Ханна показательно закатывает глаза, — Господи, нет, не надо, — просит она, но Кэролайн начинает увлеченно поддерживать мать, от чего девушка не сдерживает емкого: «предательница!».
— С днем рождения, дорогая Ханна, — язвительно улыбаясь, выразительно произносит старшая Форбс, заканчивая песенку, — Загадывай желание, — тоненьким голоском, так, словно разговаривает с ребенком, говорит она. Красноречиво посмотрев на нее самым тяжелым взглядом из своего арсенала, девушка поддается ближе, прикрывая глаза. Она складывает губы трубочкой, собираясь зажечь свечку, когда телефон в заднем кармане начинает звонить. Поджав губы, Ханна достает мобильник, видя входящий абонент – «кретиночный кретин». Кэролайн поддается чуть ближе, пытаясь заглянуть в экран, она нетерпеливо спрашивает:
— Кто это?
— Никто.
Комментарий к Глава 24 Длинное получилось…
Напишите что-нибудь в честь этого :\ :\
====== Глава 25 ======
Ханна любит среды. В среду, обычно, у ее группы нет первых уроков.

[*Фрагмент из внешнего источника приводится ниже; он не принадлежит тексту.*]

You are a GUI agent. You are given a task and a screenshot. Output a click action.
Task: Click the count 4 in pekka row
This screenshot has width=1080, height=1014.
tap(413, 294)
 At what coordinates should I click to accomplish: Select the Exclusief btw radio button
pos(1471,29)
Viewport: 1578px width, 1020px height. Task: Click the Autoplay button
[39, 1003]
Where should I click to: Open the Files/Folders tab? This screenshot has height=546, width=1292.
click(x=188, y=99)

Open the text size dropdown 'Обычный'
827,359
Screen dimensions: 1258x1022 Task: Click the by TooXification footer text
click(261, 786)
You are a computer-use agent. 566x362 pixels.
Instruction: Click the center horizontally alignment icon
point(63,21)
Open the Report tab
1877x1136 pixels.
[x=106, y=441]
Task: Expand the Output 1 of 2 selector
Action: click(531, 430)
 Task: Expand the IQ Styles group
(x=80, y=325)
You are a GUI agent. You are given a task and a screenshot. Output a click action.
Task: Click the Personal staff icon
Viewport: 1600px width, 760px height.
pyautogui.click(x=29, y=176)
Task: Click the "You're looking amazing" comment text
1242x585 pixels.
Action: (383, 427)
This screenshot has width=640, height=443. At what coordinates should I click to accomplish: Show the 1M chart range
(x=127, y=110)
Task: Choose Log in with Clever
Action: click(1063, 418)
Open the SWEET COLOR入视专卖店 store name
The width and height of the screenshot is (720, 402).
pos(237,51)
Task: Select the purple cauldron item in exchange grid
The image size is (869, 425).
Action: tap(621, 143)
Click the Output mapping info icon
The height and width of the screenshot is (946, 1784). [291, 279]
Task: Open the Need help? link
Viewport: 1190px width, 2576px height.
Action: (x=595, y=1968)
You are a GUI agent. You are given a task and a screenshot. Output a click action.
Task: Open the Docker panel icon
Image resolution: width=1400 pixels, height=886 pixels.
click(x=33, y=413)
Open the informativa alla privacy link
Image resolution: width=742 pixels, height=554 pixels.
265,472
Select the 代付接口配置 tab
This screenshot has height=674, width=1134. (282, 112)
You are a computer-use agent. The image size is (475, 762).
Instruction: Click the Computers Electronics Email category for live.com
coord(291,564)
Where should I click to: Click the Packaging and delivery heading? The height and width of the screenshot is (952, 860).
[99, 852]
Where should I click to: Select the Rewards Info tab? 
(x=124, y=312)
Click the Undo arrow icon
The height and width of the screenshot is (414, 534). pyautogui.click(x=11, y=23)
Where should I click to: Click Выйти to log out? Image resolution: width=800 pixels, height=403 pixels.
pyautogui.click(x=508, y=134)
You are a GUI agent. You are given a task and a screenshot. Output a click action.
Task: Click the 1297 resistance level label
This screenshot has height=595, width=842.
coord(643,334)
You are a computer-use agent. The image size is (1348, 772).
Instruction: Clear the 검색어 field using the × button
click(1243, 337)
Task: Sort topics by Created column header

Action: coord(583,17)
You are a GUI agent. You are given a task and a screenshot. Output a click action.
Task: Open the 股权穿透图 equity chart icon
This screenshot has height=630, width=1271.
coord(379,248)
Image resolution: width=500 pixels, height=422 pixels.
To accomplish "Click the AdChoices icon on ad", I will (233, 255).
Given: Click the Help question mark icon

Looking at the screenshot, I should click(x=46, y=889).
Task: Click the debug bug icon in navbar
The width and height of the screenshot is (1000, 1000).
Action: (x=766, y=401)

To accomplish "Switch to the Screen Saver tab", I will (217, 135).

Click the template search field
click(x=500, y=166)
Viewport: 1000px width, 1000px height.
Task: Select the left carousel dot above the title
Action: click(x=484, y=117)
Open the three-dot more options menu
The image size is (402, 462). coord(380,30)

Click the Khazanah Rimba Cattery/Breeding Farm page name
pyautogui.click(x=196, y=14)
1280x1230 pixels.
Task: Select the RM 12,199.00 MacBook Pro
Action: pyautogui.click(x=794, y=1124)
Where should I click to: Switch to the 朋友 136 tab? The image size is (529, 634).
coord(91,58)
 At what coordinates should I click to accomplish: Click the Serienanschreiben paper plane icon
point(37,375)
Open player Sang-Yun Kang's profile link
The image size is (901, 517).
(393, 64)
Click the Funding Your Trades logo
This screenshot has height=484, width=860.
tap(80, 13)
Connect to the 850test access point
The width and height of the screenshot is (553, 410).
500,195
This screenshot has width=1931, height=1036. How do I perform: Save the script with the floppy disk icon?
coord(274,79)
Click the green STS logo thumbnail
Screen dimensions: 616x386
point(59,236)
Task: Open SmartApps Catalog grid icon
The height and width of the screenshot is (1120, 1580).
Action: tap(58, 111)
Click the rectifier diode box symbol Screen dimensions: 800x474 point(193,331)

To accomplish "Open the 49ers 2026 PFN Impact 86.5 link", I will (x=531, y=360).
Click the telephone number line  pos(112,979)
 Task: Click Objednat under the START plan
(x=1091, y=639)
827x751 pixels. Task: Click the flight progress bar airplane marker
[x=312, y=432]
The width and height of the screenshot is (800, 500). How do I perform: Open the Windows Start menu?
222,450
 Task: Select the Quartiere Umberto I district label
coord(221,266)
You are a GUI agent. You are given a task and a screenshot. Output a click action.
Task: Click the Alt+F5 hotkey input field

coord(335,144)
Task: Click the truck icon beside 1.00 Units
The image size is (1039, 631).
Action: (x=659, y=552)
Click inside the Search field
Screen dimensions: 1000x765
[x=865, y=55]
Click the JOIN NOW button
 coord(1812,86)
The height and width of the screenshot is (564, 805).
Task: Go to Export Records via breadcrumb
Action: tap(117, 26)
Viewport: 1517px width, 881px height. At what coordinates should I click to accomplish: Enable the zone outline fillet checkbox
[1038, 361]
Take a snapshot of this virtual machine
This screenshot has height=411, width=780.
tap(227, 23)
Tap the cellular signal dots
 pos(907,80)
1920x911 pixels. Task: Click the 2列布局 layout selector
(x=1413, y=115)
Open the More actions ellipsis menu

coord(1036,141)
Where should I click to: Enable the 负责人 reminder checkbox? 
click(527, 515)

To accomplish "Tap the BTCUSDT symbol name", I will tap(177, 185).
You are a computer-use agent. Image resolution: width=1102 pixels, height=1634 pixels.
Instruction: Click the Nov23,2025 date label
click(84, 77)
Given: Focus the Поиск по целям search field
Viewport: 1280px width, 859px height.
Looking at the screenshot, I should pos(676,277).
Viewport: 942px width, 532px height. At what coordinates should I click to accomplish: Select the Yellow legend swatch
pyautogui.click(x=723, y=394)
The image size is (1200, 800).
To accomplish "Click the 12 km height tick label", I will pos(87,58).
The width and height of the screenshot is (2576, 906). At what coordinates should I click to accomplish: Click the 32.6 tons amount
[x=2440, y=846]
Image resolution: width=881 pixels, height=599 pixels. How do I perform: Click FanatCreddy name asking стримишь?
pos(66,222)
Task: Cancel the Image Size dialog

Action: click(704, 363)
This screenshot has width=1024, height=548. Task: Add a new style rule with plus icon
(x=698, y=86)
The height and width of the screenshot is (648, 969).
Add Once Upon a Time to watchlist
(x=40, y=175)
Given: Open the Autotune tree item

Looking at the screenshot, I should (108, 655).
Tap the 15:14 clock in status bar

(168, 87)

А из учителей, что она видит в течении дня – только Мистер Зальцман, ведь с последней литературы она уходит. Спокойное утро дома в полном одиночестве – вот, то, чего ей иногда не хватает. А иногда очень даже хватает. Сегодня, почему-то, тот день, когда девушка предпочла бы не проводить это утро одна. Возможно, из-за известия о Джереми? Вряд ли. Но не исключено! Ты можешь думать, что не чувствуешь это, когда на самом деле чувствуешь и поняв это, обнаружишь, что и правда ничего не чувствуешь – основа психологии, по ее мнению, разумеется.
Заварив чай, Форбс вспоминает, что ей неплохо было бы все-так попросить у Сары конспекты по литературе. Ее мать – и есть та самая святая женщина, что бесстрастно терпит ее бесконечные пропуски и было бы хорошо узнать, до сих пор ли она так лояльна к этому. Не то, чтобы это что-то сильно изменило, но интересно. В конце концов, зачем тратить свое время на чтение того, что уже и так давно прочитано? Незачем! А она не любит пустую трату времени. Особенно утром, когда настрой слишком хорошо для того, чтобы признаться себе, что пустая трата времени – основа жизни каждого человека. И ее – не исключение. Но разве не утро ли идеальное время для экзистенциальных вопросов? Блондинка думает, что стук двери – раздвшееся свыше спасение и то, что этим утром ей определенно нельзя было оставаться одной.